(Description of the task): The output must be the data, printed exactly as written.

(Records supplied):
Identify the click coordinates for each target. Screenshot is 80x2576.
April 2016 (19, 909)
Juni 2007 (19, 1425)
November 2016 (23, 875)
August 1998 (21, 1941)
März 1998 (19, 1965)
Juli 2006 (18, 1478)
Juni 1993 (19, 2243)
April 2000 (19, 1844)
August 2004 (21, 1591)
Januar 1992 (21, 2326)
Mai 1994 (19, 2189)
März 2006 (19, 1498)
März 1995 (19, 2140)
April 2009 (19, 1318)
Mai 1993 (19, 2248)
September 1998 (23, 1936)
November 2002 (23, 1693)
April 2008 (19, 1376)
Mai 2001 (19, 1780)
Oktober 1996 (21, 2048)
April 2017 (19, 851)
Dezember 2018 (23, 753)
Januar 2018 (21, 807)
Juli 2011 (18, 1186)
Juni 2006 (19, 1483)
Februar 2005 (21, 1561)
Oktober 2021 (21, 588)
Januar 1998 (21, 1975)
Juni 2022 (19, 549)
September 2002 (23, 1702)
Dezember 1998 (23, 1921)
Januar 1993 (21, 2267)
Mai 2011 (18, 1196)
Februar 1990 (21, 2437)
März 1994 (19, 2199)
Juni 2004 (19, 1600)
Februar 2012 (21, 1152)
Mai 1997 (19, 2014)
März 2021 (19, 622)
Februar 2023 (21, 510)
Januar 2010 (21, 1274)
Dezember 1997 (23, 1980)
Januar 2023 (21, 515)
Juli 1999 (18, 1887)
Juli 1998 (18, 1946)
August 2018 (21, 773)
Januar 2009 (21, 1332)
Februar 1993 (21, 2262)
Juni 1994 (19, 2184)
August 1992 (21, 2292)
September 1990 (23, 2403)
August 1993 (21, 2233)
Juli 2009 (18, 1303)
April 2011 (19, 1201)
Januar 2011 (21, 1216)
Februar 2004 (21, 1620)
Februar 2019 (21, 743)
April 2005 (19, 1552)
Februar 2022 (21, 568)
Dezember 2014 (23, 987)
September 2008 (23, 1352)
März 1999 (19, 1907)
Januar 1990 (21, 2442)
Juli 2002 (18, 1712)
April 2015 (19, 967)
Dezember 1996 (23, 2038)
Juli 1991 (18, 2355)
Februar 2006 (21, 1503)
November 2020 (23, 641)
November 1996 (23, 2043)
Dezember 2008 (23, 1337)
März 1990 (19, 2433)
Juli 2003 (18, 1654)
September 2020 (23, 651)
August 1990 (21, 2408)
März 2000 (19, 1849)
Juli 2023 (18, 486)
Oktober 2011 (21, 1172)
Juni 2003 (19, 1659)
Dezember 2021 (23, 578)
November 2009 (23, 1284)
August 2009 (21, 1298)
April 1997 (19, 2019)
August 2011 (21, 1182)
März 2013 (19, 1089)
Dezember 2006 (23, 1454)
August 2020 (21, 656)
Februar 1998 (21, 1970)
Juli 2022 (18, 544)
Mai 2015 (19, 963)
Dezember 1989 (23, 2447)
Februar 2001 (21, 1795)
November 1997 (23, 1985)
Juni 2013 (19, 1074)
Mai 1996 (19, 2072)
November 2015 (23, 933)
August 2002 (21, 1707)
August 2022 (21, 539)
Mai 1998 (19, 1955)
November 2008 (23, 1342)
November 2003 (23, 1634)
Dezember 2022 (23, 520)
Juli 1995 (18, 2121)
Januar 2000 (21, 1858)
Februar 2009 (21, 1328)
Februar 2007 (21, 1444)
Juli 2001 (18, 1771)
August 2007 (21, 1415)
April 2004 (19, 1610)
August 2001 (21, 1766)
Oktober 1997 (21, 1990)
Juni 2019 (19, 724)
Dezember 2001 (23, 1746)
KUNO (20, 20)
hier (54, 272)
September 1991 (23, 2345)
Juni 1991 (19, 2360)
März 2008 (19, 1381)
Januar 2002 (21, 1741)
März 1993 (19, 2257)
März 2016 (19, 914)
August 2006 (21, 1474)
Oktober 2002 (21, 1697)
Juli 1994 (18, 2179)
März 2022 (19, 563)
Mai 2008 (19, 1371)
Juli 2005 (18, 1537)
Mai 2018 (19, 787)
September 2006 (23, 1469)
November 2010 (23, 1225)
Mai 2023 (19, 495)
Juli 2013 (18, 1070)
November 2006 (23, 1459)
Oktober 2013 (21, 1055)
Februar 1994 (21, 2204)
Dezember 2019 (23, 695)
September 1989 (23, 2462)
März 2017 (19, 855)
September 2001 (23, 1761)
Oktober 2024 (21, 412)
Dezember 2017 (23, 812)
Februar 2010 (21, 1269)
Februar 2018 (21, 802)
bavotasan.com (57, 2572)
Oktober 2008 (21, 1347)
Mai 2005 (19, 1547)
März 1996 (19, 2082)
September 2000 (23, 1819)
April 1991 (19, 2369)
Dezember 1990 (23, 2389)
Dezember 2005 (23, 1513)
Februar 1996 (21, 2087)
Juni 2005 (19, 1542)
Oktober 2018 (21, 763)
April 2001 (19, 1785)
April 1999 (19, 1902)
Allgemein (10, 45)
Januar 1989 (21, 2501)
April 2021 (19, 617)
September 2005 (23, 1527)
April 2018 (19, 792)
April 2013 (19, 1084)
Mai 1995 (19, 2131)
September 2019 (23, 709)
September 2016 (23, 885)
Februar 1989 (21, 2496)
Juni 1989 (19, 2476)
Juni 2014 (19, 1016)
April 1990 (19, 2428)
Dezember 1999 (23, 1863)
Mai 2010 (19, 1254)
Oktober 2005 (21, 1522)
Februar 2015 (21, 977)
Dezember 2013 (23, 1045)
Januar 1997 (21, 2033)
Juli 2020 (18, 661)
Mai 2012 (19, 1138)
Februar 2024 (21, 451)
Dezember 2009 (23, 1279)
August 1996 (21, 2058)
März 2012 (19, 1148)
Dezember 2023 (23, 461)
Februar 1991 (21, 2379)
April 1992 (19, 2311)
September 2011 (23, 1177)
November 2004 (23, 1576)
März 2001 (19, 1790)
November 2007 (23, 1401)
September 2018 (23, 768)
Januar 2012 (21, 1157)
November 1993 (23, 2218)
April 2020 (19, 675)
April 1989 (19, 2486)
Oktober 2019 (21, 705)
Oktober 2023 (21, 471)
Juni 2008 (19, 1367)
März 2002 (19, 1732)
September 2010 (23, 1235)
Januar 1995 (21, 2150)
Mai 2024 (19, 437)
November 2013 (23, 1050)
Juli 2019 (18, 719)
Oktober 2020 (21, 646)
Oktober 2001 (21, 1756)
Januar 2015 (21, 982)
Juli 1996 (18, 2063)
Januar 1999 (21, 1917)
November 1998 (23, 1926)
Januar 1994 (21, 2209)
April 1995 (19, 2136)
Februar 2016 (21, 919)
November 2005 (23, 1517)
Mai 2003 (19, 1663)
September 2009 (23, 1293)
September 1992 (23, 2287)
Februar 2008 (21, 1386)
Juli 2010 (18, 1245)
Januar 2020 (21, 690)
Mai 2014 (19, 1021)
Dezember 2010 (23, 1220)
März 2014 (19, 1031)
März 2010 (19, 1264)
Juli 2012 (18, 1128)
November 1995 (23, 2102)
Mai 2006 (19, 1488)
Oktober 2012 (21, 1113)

(Answer box):
Identify the click coordinates for each target. Screenshot is 80x2576.
April 2016 (19, 909)
Juni 2007 (19, 1425)
November 2016 (23, 875)
August 1998 (21, 1941)
März 1998 (19, 1965)
Juli 2006 (18, 1478)
Juni 1993 (19, 2243)
April 2000 (19, 1844)
August 2004 (21, 1591)
Januar 1992 (21, 2326)
Mai 1994 (19, 2189)
März 2006 (19, 1498)
März 1995 (19, 2140)
April 2009 (19, 1318)
Mai 1993 (19, 2248)
September 1998 (23, 1936)
November 2002 (23, 1693)
April 2008 (19, 1376)
Mai 2001 (19, 1780)
Oktober 1996 (21, 2048)
April 2017 (19, 851)
Dezember 2018 (23, 753)
Januar 2018 (21, 807)
Juli 2011 (18, 1186)
Juni 2006 (19, 1483)
Februar 2005 (21, 1561)
Oktober 2021 (21, 588)
Januar 1998 (21, 1975)
Juni 2022 (19, 549)
September 2002 (23, 1702)
Dezember 1998 (23, 1921)
Januar 1993 (21, 2267)
Mai 2011 (18, 1196)
Februar 1990 (21, 2437)
März 1994 (19, 2199)
Juni 2004 (19, 1600)
Februar 2012 (21, 1152)
Mai 1997 (19, 2014)
März 2021 (19, 622)
Februar 2023 (21, 510)
Januar 2010 (21, 1274)
Dezember 1997 (23, 1980)
Januar 2023 (21, 515)
Juli 1999 (18, 1887)
Juli 1998 (18, 1946)
August 2018 (21, 773)
Januar 2009 (21, 1332)
Februar 1993 (21, 2262)
Juni 1994 (19, 2184)
August 1992 (21, 2292)
September 1990 (23, 2403)
August 1993 (21, 2233)
Juli 2009 (18, 1303)
April 2011 (19, 1201)
Januar 2011 (21, 1216)
Februar 2004 (21, 1620)
Februar 2019 (21, 743)
April 2005 (19, 1552)
Februar 2022 (21, 568)
Dezember 2014 (23, 987)
September 2008 (23, 1352)
März 1999 (19, 1907)
Januar 1990 (21, 2442)
Juli 2002 (18, 1712)
April 2015 (19, 967)
Dezember 1996 (23, 2038)
Juli 1991 (18, 2355)
Februar 2006 (21, 1503)
November 2020 (23, 641)
November 1996 (23, 2043)
Dezember 2008 (23, 1337)
März 1990 (19, 2433)
Juli 2003 (18, 1654)
September 2020 (23, 651)
August 1990 (21, 2408)
März 2000 (19, 1849)
Juli 2023 (18, 486)
Oktober 2011 (21, 1172)
Juni 2003 (19, 1659)
Dezember 2021 (23, 578)
November 2009 (23, 1284)
August 2009 (21, 1298)
April 1997 (19, 2019)
August 2011 (21, 1182)
März 2013 (19, 1089)
Dezember 2006 (23, 1454)
August 2020 (21, 656)
Februar 1998 (21, 1970)
Juli 2022 (18, 544)
Mai 2015 (19, 963)
Dezember 1989 (23, 2447)
Februar 2001 (21, 1795)
November 1997 (23, 1985)
Juni 2013 (19, 1074)
Mai 1996 (19, 2072)
November 2015 (23, 933)
August 2002 (21, 1707)
August 2022 (21, 539)
Mai 1998 (19, 1955)
November 2008 (23, 1342)
November 2003 (23, 1634)
Dezember 2022 (23, 520)
Juli 1995 (18, 2121)
Januar 2000 (21, 1858)
Februar 2009 (21, 1328)
Februar 2007 (21, 1444)
Juli 2001 (18, 1771)
August 2007 (21, 1415)
April 2004 (19, 1610)
August 2001 (21, 1766)
Oktober 1997 (21, 1990)
Juni 2019 (19, 724)
Dezember 2001 (23, 1746)
KUNO (20, 20)
hier (54, 272)
September 1991 (23, 2345)
Juni 1991 (19, 2360)
März 2008 (19, 1381)
Januar 2002 (21, 1741)
März 1993 (19, 2257)
März 2016 (19, 914)
August 2006 (21, 1474)
Oktober 2002 (21, 1697)
Juli 1994 (18, 2179)
März 2022 (19, 563)
Mai 2008 (19, 1371)
Juli 2005 (18, 1537)
Mai 2018 (19, 787)
September 2006 (23, 1469)
November 2010 (23, 1225)
Mai 2023 (19, 495)
Juli 2013 (18, 1070)
November 2006 (23, 1459)
Oktober 2013 (21, 1055)
Februar 1994 (21, 2204)
Dezember 2019 (23, 695)
September 1989 (23, 2462)
März 2017 (19, 855)
September 2001 (23, 1761)
Oktober 2024 (21, 412)
Dezember 2017 (23, 812)
Februar 2010 (21, 1269)
Februar 2018 (21, 802)
bavotasan.com (57, 2572)
Oktober 2008 (21, 1347)
Mai 2005 (19, 1547)
März 1996 (19, 2082)
September 2000 (23, 1819)
April 1991 (19, 2369)
Dezember 1990 (23, 2389)
Dezember 2005 (23, 1513)
Februar 1996 (21, 2087)
Juni 2005 (19, 1542)
Oktober 2018 (21, 763)
April 2001 (19, 1785)
April 1999 (19, 1902)
Allgemein (10, 45)
Januar 1989 (21, 2501)
April 2021 (19, 617)
September 2005 (23, 1527)
April 2018 (19, 792)
April 2013 (19, 1084)
Mai 1995 (19, 2131)
September 2019 (23, 709)
September 2016 (23, 885)
Februar 1989 (21, 2496)
Juni 1989 (19, 2476)
Juni 2014 (19, 1016)
April 1990 (19, 2428)
Dezember 1999 (23, 1863)
Mai 2010 (19, 1254)
Oktober 2005 (21, 1522)
Februar 2015 (21, 977)
Dezember 2013 (23, 1045)
Januar 1997 (21, 2033)
Juli 2020 (18, 661)
Mai 2012 (19, 1138)
Februar 2024 (21, 451)
Dezember 2009 (23, 1279)
August 1996 (21, 2058)
März 2012 (19, 1148)
Dezember 2023 (23, 461)
Februar 1991 (21, 2379)
April 1992 (19, 2311)
September 2011 (23, 1177)
November 2004 (23, 1576)
März 2001 (19, 1790)
November 2007 (23, 1401)
September 2018 (23, 768)
Januar 2012 (21, 1157)
November 1993 (23, 2218)
April 2020 (19, 675)
April 1989 (19, 2486)
Oktober 2019 (21, 705)
Oktober 2023 (21, 471)
Juni 2008 (19, 1367)
März 2002 (19, 1732)
September 2010 (23, 1235)
Januar 1995 (21, 2150)
Mai 2024 (19, 437)
November 2013 (23, 1050)
Juli 2019 (18, 719)
Oktober 2020 (21, 646)
Oktober 2001 (21, 1756)
Januar 2015 (21, 982)
Juli 1996 (18, 2063)
Januar 1999 (21, 1917)
November 1998 (23, 1926)
Januar 1994 (21, 2209)
April 1995 (19, 2136)
Februar 2016 (21, 919)
November 2005 (23, 1517)
Mai 2003 (19, 1663)
September 2009 (23, 1293)
September 1992 (23, 2287)
Februar 2008 (21, 1386)
Juli 2010 (18, 1245)
Januar 2020 (21, 690)
Mai 2014 (19, 1021)
Dezember 2010 (23, 1220)
März 2014 (19, 1031)
März 2010 (19, 1264)
Juli 2012 (18, 1128)
November 1995 (23, 2102)
Mai 2006 (19, 1488)
Oktober 2012 (21, 1113)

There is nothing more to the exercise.